What you are asked to do: Count the lines of the entries below that contain the word "legend". Give only the number.

— start Records shown —

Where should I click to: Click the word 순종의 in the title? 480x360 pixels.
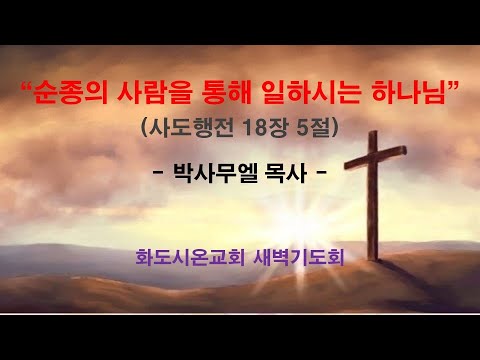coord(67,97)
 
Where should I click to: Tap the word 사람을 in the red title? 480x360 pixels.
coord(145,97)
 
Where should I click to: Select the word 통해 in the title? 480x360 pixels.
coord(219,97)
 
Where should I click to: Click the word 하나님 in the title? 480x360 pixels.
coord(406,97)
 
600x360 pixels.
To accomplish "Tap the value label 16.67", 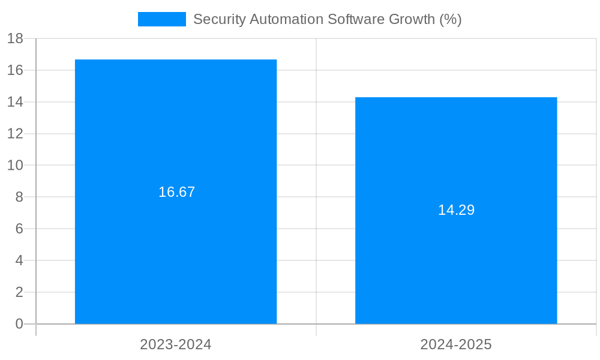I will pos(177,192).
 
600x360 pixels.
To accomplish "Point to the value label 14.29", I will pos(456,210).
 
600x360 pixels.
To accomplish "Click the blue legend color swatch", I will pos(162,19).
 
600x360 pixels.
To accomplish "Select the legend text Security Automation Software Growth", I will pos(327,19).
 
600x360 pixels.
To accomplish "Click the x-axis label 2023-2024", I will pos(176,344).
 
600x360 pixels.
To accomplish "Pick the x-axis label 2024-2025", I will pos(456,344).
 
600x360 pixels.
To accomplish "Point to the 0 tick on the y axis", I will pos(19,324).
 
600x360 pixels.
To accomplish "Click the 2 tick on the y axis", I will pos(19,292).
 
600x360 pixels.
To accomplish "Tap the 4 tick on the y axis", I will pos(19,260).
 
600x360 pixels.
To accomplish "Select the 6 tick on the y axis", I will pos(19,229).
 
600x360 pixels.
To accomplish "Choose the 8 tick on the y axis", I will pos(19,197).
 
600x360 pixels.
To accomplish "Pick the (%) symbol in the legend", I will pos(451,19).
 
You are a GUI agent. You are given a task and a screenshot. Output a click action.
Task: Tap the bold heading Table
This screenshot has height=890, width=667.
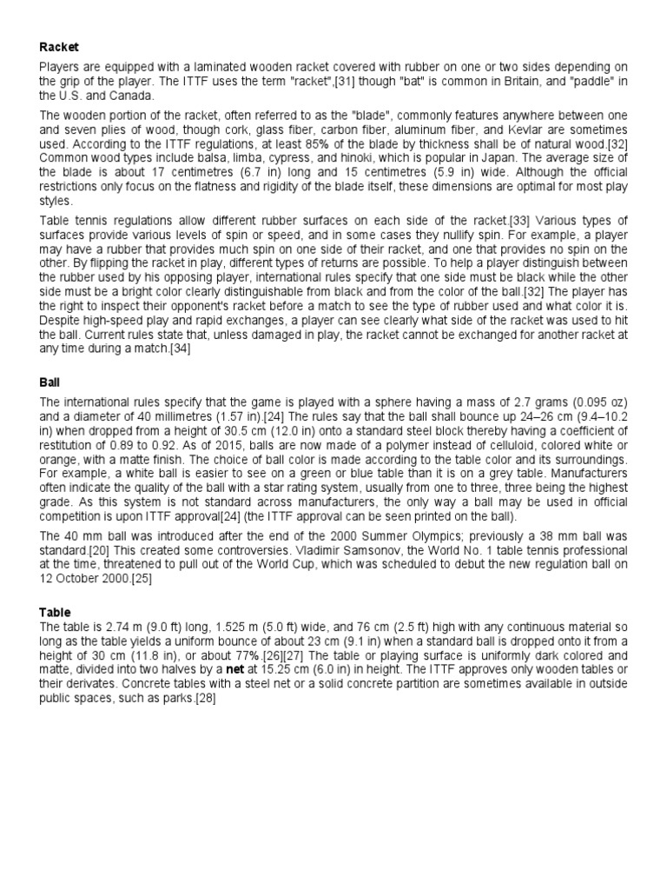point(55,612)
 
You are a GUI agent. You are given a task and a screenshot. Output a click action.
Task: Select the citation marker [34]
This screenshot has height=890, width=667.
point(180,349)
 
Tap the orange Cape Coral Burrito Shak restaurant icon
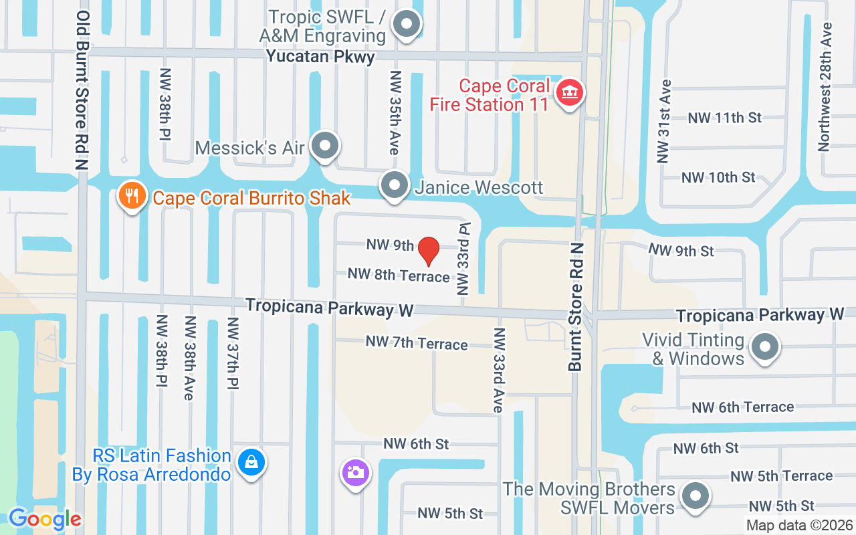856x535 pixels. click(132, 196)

— end Records shown —

Task answer: 3